RECLAMO

Bronca vecinal: un barrio de San Miguel lleva una semana sin agua y el municipio les pidió que hagan una "vaquita"

Aunque pagan las tasas municipales, aseguran que desde la comuna les dijeron que junten la plata entre ellos para comprar uno nuevo.

Un barrio de la localidad bonaerense de San Miguel lleva una semana sin agua potable después de que se rompiera el tanque comunitario que abastece a decenas de familias. Lejos de recibir asistencia, los vecinos denuncian que desde el municipio les sugirieron una salida tan insólita como indignante: que armen una "vaquita" entre ellos para costear la compra e instalación de un tanque nuevo.

El pedido choca de frente con la propia normativa oficial. Según figura en la página de la Municipalidad de San Miguel, la Secretaría de Obras y Servicios Concesionados tiene entre sus funciones operar y mantener los tanques comunitarios para garantizar el acceso al agua potable en zonas vulnerables. "Es contradictorio que ahora le pidan a la gente que se haga cargo", remarcaron desde el piso de Crónica TV, donde se difundió el reclamo.
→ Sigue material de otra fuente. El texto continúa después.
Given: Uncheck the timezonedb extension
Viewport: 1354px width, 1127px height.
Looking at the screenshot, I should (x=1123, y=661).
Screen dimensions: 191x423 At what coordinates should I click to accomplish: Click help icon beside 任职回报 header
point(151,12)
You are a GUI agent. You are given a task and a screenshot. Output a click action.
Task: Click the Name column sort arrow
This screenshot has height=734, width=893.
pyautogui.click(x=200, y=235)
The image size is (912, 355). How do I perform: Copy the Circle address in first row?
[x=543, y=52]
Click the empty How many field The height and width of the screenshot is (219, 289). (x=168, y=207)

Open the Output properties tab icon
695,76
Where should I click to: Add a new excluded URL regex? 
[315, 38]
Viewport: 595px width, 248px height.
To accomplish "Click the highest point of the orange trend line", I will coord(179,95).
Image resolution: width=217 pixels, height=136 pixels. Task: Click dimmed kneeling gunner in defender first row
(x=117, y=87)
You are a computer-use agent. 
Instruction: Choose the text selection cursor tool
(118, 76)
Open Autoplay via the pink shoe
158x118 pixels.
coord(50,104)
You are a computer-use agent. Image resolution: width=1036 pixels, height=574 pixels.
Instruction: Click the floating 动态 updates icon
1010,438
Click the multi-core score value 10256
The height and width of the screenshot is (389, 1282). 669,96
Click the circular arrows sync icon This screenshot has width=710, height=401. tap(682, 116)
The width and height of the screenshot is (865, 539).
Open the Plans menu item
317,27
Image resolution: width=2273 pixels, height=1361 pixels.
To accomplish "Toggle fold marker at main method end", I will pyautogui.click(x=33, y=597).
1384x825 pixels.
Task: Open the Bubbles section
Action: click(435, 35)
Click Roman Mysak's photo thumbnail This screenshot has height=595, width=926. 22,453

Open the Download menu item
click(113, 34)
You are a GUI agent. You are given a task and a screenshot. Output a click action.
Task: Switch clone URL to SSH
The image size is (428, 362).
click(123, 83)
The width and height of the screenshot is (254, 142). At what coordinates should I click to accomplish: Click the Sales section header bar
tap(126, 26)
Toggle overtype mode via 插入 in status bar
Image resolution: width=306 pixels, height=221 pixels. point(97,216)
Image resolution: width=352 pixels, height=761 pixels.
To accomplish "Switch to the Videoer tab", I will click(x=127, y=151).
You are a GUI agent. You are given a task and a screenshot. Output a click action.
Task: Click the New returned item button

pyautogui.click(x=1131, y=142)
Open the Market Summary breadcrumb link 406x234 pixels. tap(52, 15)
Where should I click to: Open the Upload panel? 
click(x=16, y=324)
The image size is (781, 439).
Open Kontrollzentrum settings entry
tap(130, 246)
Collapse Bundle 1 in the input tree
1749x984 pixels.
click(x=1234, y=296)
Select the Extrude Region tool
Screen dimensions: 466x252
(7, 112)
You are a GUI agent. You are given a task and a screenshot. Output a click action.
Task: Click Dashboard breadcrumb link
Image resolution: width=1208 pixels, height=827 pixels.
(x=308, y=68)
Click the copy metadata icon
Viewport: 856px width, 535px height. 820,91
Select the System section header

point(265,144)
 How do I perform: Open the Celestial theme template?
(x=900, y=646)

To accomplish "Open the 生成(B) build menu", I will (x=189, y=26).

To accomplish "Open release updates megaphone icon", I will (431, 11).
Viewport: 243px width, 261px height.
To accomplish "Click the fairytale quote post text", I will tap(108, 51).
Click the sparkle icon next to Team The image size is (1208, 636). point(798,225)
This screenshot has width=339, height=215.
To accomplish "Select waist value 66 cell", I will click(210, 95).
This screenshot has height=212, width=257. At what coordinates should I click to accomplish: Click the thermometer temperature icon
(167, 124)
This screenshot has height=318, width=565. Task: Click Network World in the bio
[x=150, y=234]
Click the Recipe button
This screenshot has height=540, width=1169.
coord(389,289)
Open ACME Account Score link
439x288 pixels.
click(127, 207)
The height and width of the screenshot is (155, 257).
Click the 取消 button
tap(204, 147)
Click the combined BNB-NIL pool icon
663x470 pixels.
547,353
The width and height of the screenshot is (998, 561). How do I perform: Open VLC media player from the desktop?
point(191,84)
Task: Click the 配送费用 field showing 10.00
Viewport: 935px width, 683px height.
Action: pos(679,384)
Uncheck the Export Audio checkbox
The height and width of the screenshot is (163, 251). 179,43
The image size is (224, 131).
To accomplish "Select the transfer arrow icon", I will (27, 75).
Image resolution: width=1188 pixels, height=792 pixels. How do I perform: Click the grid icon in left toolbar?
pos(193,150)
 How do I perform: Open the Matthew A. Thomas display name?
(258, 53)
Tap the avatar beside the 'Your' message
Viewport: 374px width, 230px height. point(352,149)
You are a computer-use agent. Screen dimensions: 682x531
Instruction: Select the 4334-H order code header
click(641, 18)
No es la primera vez que los frentistas ponen plata de su bolsillo. El tanque data de 1983 y, ante la inacción estatal, los propios vecinos ya lo reemplazaron en dos oportunidades y hasta costearon la elevación de la base. "Este tanque está desde el año 83. Ya lo cambiamos y la base la hicimos más alta juntando plata entre todos", contó Diego, uno de los damnificados.

A la falta de suministro se suma el peligro en la vía pública. El colapso de la estructura generó fuertes pérdidas de agua que inundaron las calles -bautizadas con ironía como "las cataratas de San Miguel"- y representan un riesgo directo para chicos y adultos mayores, agravado por la cercanía del cableado eléctrico.

El problema de fondo es que el barrio no tiene tendido formal de agua corriente. Quienes no cuentan con una perforación particular dependen al 100% de este tanque para beber, cocinar y lavarse, y hoy se abastecen como pueden, con baldes y botellas, gracias a la solidaridad entre vecinos. "Mucha gente que no tiene perforación propia está sufriendo porque no tiene agua para bañarse, y depende de que un vecino le alcance un balde", describió Diego.

La bronca crece porque, aunque nunca les tendieron la red, cumplen con sus obligaciones. Los vecinos confirmaron que pagan en tiempo y forma el ABL, el alumbrado, el barrido y la tasa municipal, además del servicio eléctrico. "No pagan la tarifa de agua porque nunca les hicieron la red ni la conexión formal", aclararon desde el piso. El reclamo, por ahora, sigue sin respuesta: "Necesitamos que arreglen o cambien el tanque porque la base está podrida", cerró Diego.